This repository contains a serverless architecture for data analysis that is robust and can be scaled to incoroprate a multitude of users by using concurrency in lambda functions. This project uses the AWS architecture, mainly - Amazon S3, Amazon ECR and AWS Lambda functions.
Team 6 - Members:
Akshata Nanjappa
Akshay Bhosale
Vachana Belgavi
Quick access to the frontend web application built using Streamlit: (https://share.streamlit.io/akshatananjappa/salesforcaststreamlit/app.py)

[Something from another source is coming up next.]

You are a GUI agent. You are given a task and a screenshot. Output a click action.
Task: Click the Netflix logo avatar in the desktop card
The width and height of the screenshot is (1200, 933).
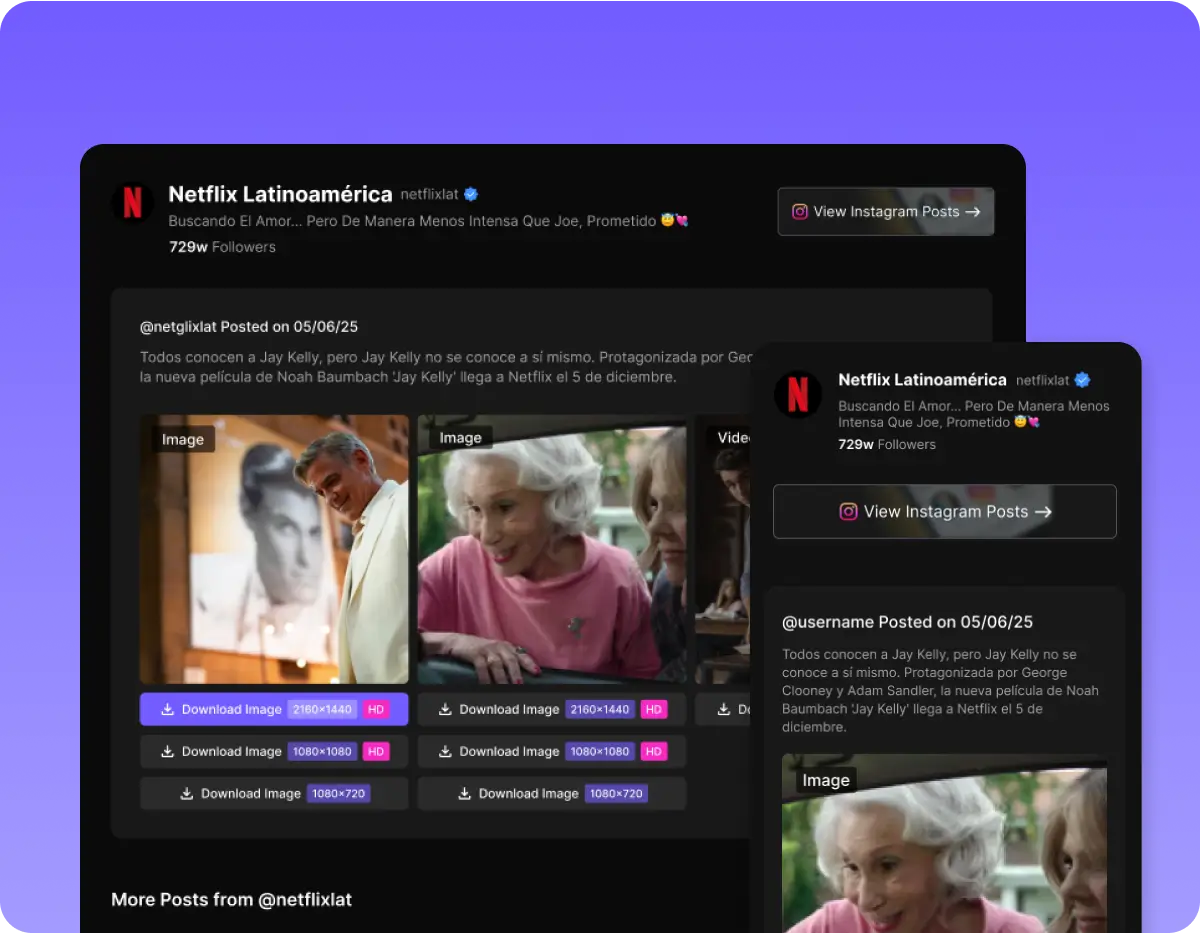[132, 203]
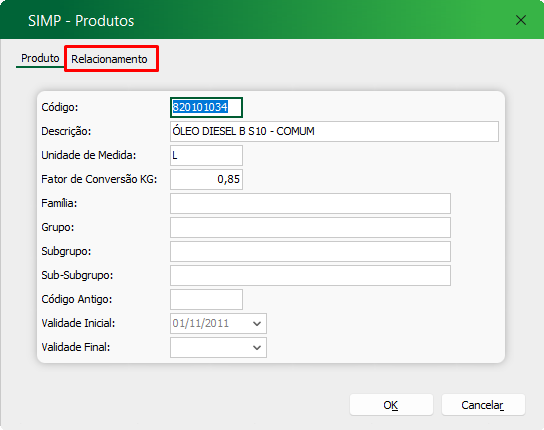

https://codelabs-preview.appspot.com/?file_id=1M49JLASvF8Pfw_X8auKdtac0mHXgCW00HBbo3u1KCag#5
Create an AWS account and manage roles with IAM. The following roles are needed for the workflow of the architecture and github actions
- AmazonEC2ContainerRegistryFullAccess
- AWSLambdaBasicExecutionRole
AWS CLI or the console can be used to create the above roles
All the Lambda functions shown in the architecture diagram have been deployed using SAM (Serverless Application model). Every Lambda function comes with it's own
- store_sales.yml
- helper.py
- requirements.txt
- main.py
Create an S3 bucket that will store the Lambda function's metadata for deployment
- aws s3api create-bucket
--<your_bucket>
--region <pass_region>
--create-bucket-configuration LocationConstraint=<pass_region>
These files can be found in the folders in this repo with the prefix 'lambda_'. Go into the respective folder and follow these steps to deploy your Lambda function on AWS:
- sam validate
returns a success message if the template is valid
- sam build --use-container --debug
Builds the entire package into an AWS like docker environment
- sam package --s3-bucket <your_bucket> --output-template-file out.yml --region <pass_region>
Add the bucket name that you previously created along with the desired region
- sam deploy --template-file out.yml --stack-name <stack_name> --region <pass_region> --no-fail-on-empty-changeset --capabilities CAPABILITY_IAM
Enter a name for the stack, recommended name is the same as the lambda_ folder names
Go to AWS CloudFormation to check if your stack has been created.
The template files create the following resources apart from the Lambda functions to support the workflow of the architecture. All the details about these resources are in the template files in the respective folders
- S3 Bucket 1
- S3 Bucket 2
- ECR
- API Gateway
- CloudWatch
Streamlit is used to show the end-users how the deployed lambda functions come together for the three main features of the project i.e. stream-processing and batch-processing. The app directly interacts with the built components on AWS and provides a userinterface to run the pipeline.
The Python code for this app can be found at streamlit_webapp/app.py. This app is deployed on the EC2 Instance.
Install required libraries
pip3 install streamlit
pip3 install boto3
pip3 install pandas
pip3 install configparser
Run
app.py
Run the WebApp by running streamlit run app.py.